## Your instructions
Only the lines from the one that contains "Task: Click the Custom Design dropdown arrow" through the final line of the entries should be repeated, exactly as written.

## Available data
************

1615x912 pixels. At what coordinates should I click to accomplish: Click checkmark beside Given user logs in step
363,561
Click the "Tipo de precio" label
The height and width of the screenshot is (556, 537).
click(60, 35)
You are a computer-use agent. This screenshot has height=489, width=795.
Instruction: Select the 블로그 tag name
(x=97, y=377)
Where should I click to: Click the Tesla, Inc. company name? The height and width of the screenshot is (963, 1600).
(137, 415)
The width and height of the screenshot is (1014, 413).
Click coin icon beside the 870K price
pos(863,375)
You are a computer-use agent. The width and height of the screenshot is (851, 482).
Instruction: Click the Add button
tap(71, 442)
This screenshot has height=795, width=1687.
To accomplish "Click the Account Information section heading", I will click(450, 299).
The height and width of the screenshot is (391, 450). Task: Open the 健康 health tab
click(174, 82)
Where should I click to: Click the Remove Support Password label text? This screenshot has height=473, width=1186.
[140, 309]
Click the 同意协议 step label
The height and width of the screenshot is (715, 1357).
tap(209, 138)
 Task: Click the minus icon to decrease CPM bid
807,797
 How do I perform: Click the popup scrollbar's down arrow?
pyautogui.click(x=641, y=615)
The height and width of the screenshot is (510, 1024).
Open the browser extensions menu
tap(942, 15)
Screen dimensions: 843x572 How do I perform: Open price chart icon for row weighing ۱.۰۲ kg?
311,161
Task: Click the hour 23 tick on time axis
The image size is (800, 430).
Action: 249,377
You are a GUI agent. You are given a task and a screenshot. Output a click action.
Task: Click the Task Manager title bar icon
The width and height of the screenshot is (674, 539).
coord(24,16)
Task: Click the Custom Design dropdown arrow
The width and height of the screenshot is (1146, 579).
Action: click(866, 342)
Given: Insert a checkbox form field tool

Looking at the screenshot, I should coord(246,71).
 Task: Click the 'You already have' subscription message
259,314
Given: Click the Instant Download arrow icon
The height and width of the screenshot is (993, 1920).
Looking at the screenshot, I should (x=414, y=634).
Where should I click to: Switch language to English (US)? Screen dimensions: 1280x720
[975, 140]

************

## Exercise solution
Task: Click the Custom Design dropdown arrow
The width and height of the screenshot is (1146, 579).
Action: click(866, 342)
Given: Insert a checkbox form field tool

Looking at the screenshot, I should coord(246,71).
 Task: Click the 'You already have' subscription message
259,314
Given: Click the Instant Download arrow icon
The height and width of the screenshot is (993, 1920).
Looking at the screenshot, I should (x=414, y=634).
Where should I click to: Switch language to English (US)? Screen dimensions: 1280x720
[975, 140]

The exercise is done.